TRASPORTO PUBBLICO

Trasporti Abruzzo. Ruffini attacca l’assessore sul tesoretto da 30 mln

Morra: «Ci sono 20 mln di risparmi e partono i costi standard»

WhatsApp 328 3290550

Reporter:

WhatsApp 328 3290550

Letture:

1058

Trasporti Abruzzo. Ruffini attacca l’assessore sul tesoretto da 30 mln



ABRUZZO. E’ scontro sui trasporti tra Claudio Ruffini, Pd, e l’assessore regionale Giandonato Morra.
Dopo la risposta alla sua interrogazione sulla stato di salute economica delle aziende pubbliche e private, Ruffini si è dichiarato insoddisfatto e preoccupato per «il buco di oltre 30 milioni di euro del settore tpl (trasporto pubblico locale) nel bilancio regionale. Il creditore di questa ingente somma è il sistema del trasporto pubblico locale. Metà (15 milioni di euro) sono quelli rivendicati da Arpa, le restanti somme (altri 15 milioni di euro) sono quelle vantate dagli altri concessionari. L’assessore Morra - dice Ruffini - nel rispondere ad una mia interrogazione ha confermato l’esistenza di queste somme vantate dall’Arpa e da altri concessionari. La novità è che avevo chiesto se fossero vere le somme rivendicate da Arpa ed invece abbiamo scoperto che sono oltre 30 i milioni di euro complessivi che la Regione ha nei confronti del Tpl».
«Ammesso che il tesoretto esista – conclude Ruffini - non sappiamo quando sarà disponibile mentre Arpa ha bisogno di liquidità immediata, tanto  è vero che la stessa in questi giorni è stata costretta ad accettare l'ipoteca sui propri immobili, pur di ottenere dalle banche ulteriori finanziamenti ed anticipazioni necessari a poter pagare gli stipendi degli oltre 900 dipendenti in forza all'Azienda. Questo con l’Azienda unica regionale di trasporto – più volte promessa e non ancora realizzata - non sarebbe avvenuto». 

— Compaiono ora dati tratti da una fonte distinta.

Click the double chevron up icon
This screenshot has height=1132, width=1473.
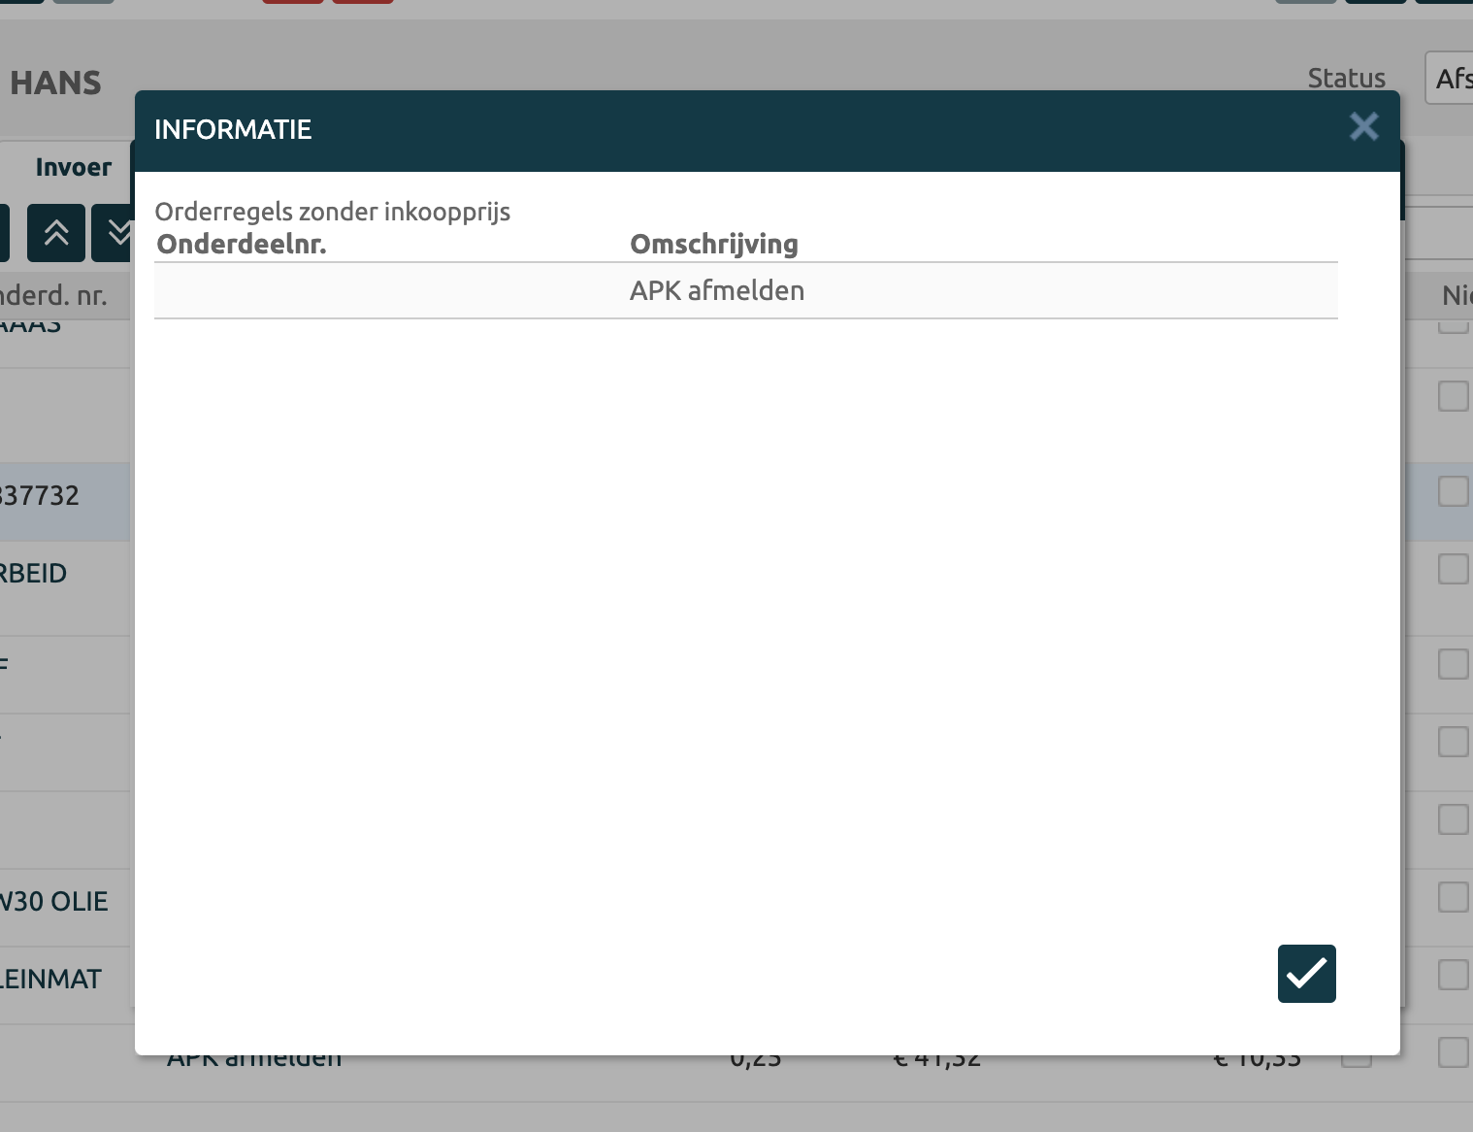[x=56, y=233]
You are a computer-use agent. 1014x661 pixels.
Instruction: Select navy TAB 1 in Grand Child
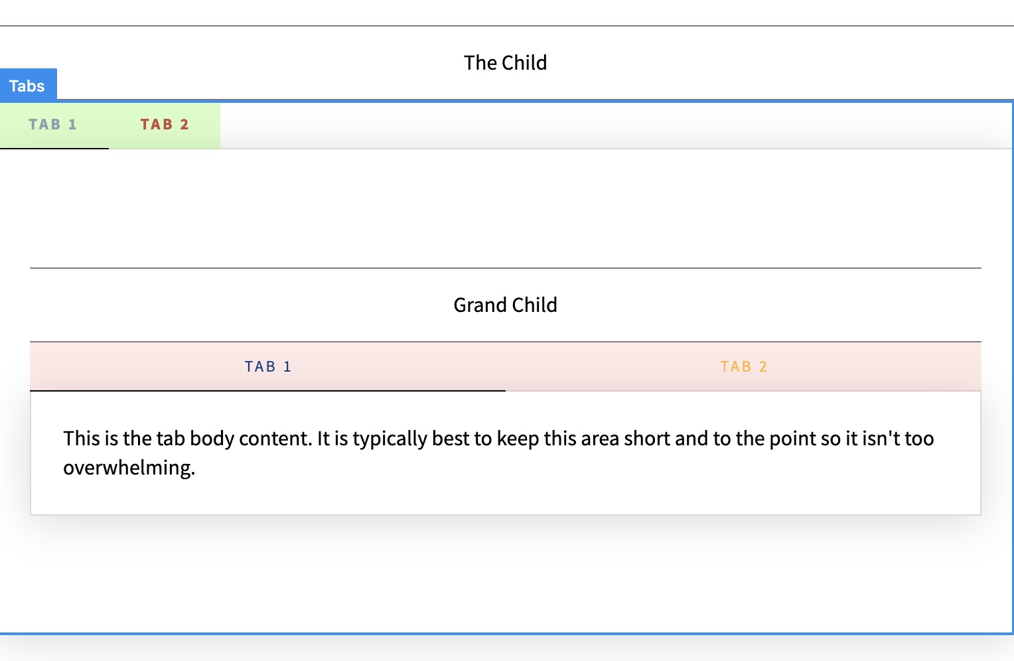pyautogui.click(x=268, y=366)
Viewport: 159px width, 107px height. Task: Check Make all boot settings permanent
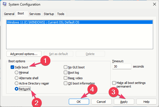(114, 83)
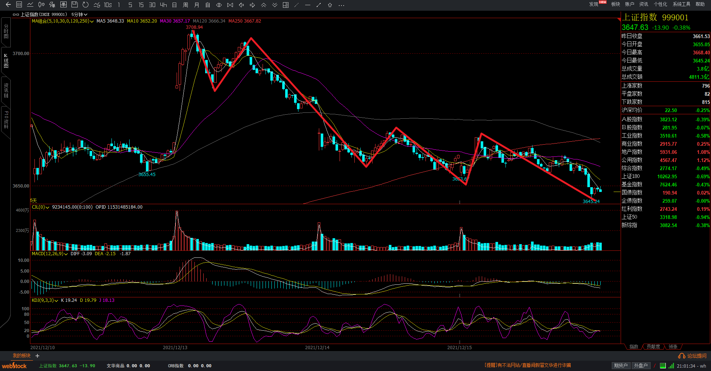Expand the MA组合 indicator dropdown
Screen dimensions: 711x371
(92, 21)
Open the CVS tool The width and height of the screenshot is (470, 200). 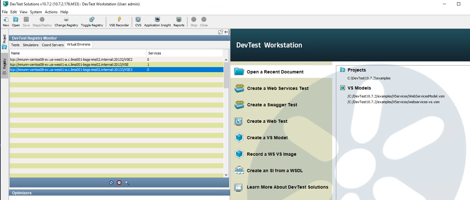click(138, 22)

L’assessore Morra, contattato, ha smentito di aver parlato di 30 mln: «Ruffini chissà dove li ha presi questi dati, io ho parlato di 20 mln a disposizione della Regione e che sono il risultato di risparmi ed efficientamenti del sistema. Mi sarei aspettato dal consigliere Pd un elogio perché per la prima volta un assessore della Regione ha annunciato che definirà i costi standard del trasporto pubblico e che chiuderà con il vecchio sistema delle transazioni che non risolvevano il problema dei pagamenti. Infatti il giorno dopo il saldo si ritornava ai debiti».
 In sostanza Morra rivendica di aver parlato nella sua risposta a Ruffini («tra l’altro ho chiesto al presidente Pagano più tempo per chiarire bene tutto») della situazione difficile del trasporto pubblico in tutta Italia, «mentre in Abruzzo tra la fine del mese ed i primi di novembre sistemeremo definitivamente la questione dei soldi che le società avanzano – continua Morra – ricordo a tutti che l’ultima transazione è avvenuta con l’assessore Mario Amicone molti anni fa. E da allora nessuno si è mosso. A novembre invece chiudiamo questa storia, definiamo i costi standard e da gennaio si ricomincia senza più contenzioso».
 Ma il tesoretto che fine farà?
«Finito il lavoro dei tecnici ai quali la politica ha chiesto un supporto – conclude Morra – attivato il confronto con le aziende, se uscirà qualche imprevisto ci sono questi 20 mln accantonati e disponibili subito. Credo che Ruffini abbia lanciato un allarme inutile e molto strumentale, tacendo sulla novità vera e cioè i costi standard».